The financial performance reveals the level of success that a startup is making. Pursuing a profitable business is the ultimate objective that every entrepreneur is looking for. The profitability of a startup coupled with a healthy cash flow is definitely evidencing the right financial performance of a startup. I have listed below the key tips to improve the financial performance of a startup.
1. Set financial objectives:
You set the annual financial objectives for your startup including, revenues and growth, cost of production and overhead, net profit and growth, return on capital and investment, cash flow, investments and capital structure (loan and equity). The value of setting financial objectives is to measure performance and assess the viability of a business.
2. Evaluate external & internal influences on financial performance:
- External influences: Competitor actions, market forces, economic factors( i.e. recessions, inflation, interest), political & legislative factors ( i.e. increase minimum wages, safety and health legislation), technology (i.e. impact ways of collecting and analyzing data as well as running a business).
- Internal influences: Corporate objectives, resources available and operational factors.
3. Construct an annual budget:
- Cash in: Including, revenues, decreasing net working capital, selling fixed assets and investments, short-term and long-term investment dividends, taking loans and increasing equity.
- Cash out: Including, operating expenses, non operating expenses, purchasing, investing in working capital, investing in fixed assets and investments, repaying loans and obligations and dividends.
- Net deficit and surplus and refunding: It is calculated as cash-in minus cash-out.
- Difficulties of setting budgets: No historical records, forecasting problematic, funding difficulties.
4. Control budget:
It is to monitor actual spending against planned one for each item on regular intervals.
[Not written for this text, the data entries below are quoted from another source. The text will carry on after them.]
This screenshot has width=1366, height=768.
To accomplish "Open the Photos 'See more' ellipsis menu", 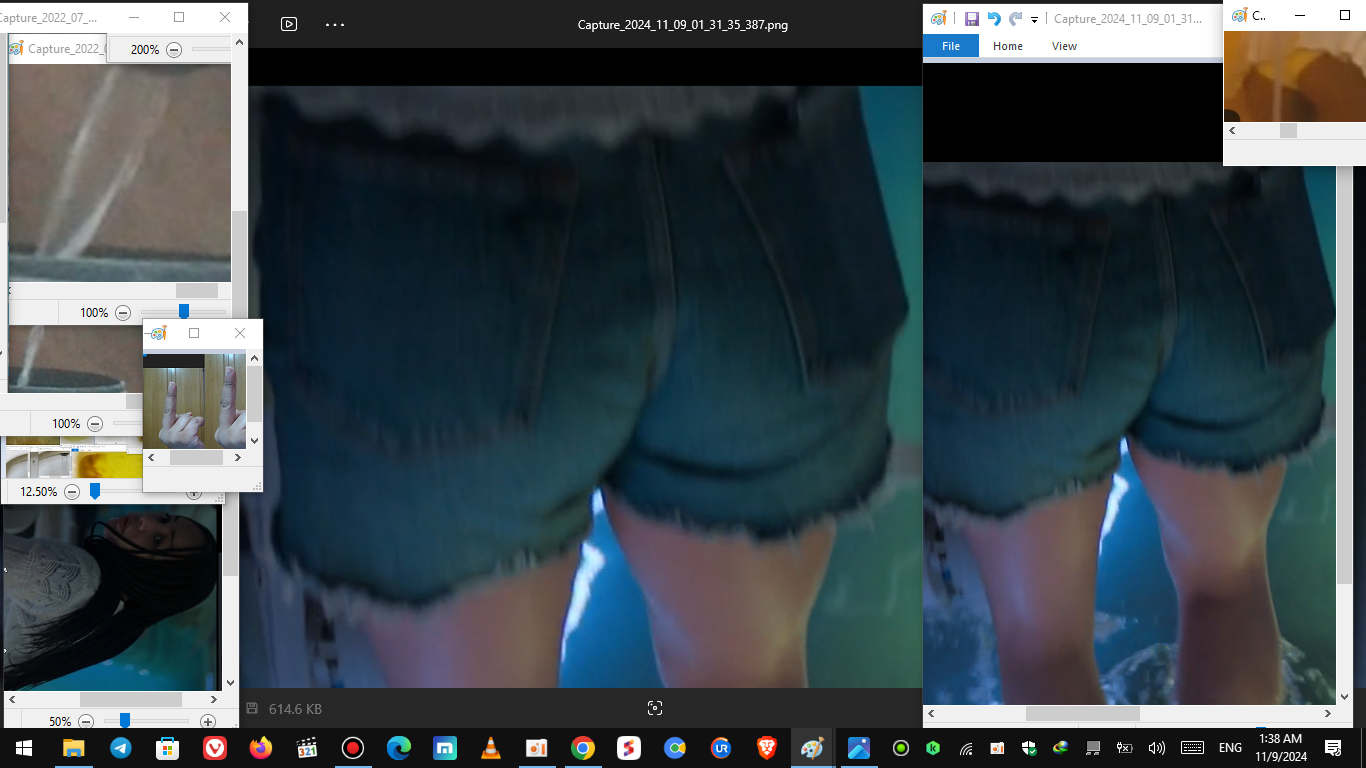I will (335, 24).
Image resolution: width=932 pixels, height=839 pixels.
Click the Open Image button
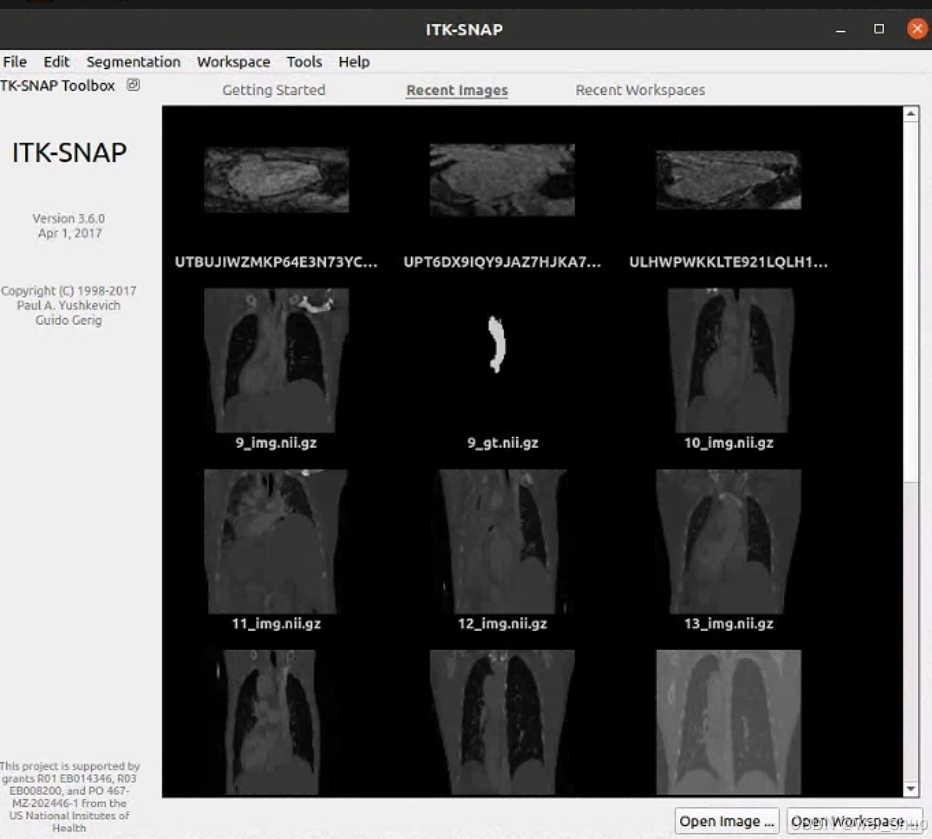727,821
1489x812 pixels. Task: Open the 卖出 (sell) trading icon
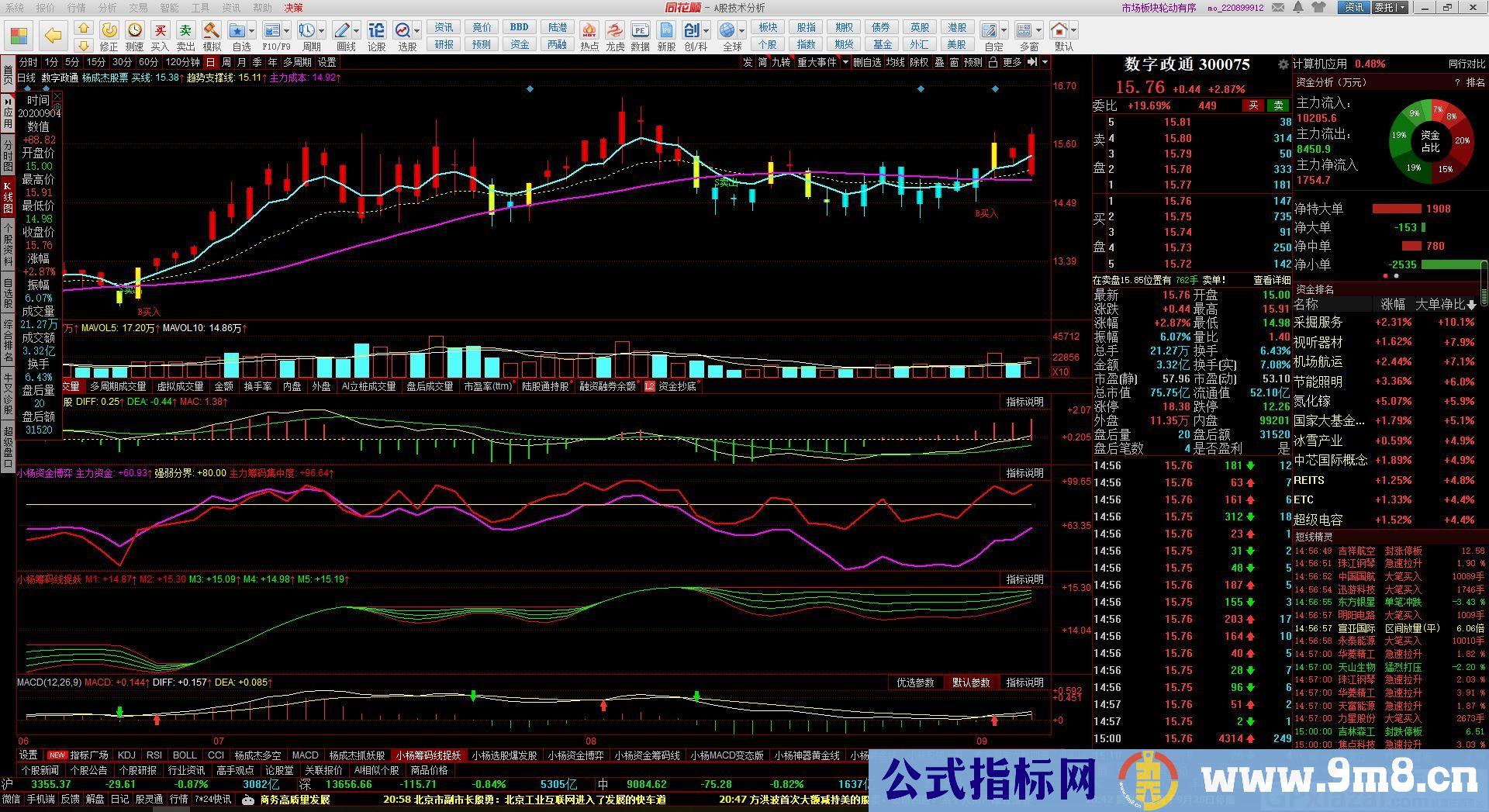click(x=185, y=31)
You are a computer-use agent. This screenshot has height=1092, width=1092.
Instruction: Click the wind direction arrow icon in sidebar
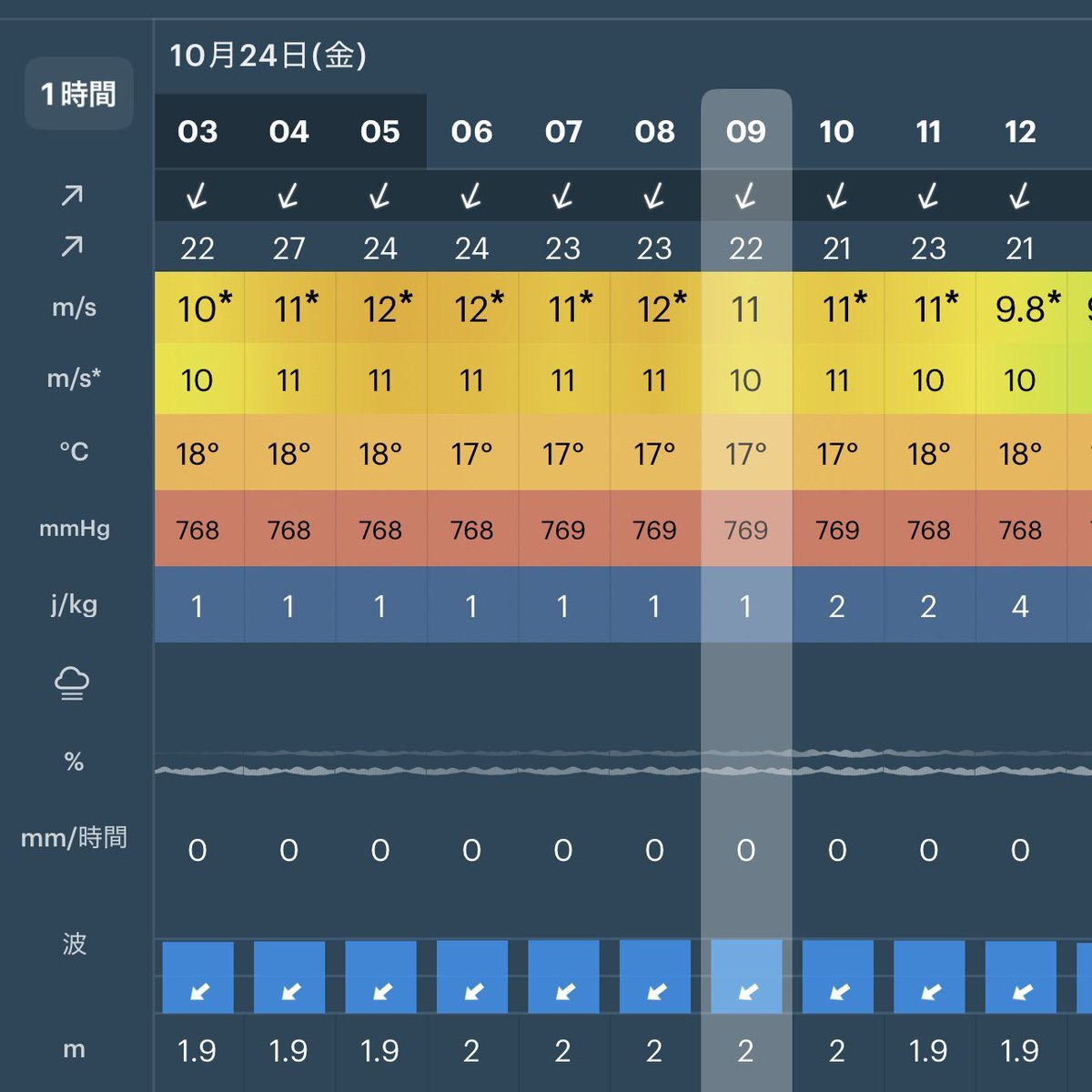72,196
Variances are positive and negative. Decisions are to eliminate negative variances and motivate positive variances. Tactics for negative variances are including, reducing expenses, reducing purchasing prices, postpone investments, delaying repayment of payable, reducing credit provided to customers, increase advertising budget, reduce selling prices to push sales up.
5. Forecast cash flow:
Forecast the annual cash flow from operation, investment and finance.
6. Estimate the breakeven point:
Construct a breakeven chart, and calculate the breakeven point as sales quantity or value. It can be calculated as annual fixed costs (or overheads) divided by the gross profit per sold unit. Influences of the breakeven point are the selling prices, quantity sold, fixed cost and variable cost. The value of the break-even point is to estimate the breakeven point and profitable sales. The key withdraw of the breakeven model is that It is a static model and it will be difficult to operate in a business dynamic situations.
7. Analyze profitability:
- Gross profit margin: Gross profit/ sales revenue.
- Operating profit margin: Operating profit/ sales revenue.
- Net profit margin: Net profit/ sales revenue.
8. Make financial decisions:
Whether your startup is in the pre-operating or operating stage, you will need to make the following financial decisions:
- Estimate funds required: You estimate the funds required to finance capital costs and operating expenses of the startup. Funds required must be scheduled and classified based on the source of finance, urgency and priority.
- Identify Sources of finance: Internal ( cash flow from operations, investments and finance); external ( loans, selling equity shares, merging, acquisition). You decide on the best sources of finance based on cost and terms of finance.
- Improve cash flow and profit: including, improving sales, increase the utilization rate of capacity, encourage leasing and leasing back, control of operating and capital expenditures, good management of cash flow from operations, investments and finance, increase efficiency and productivity.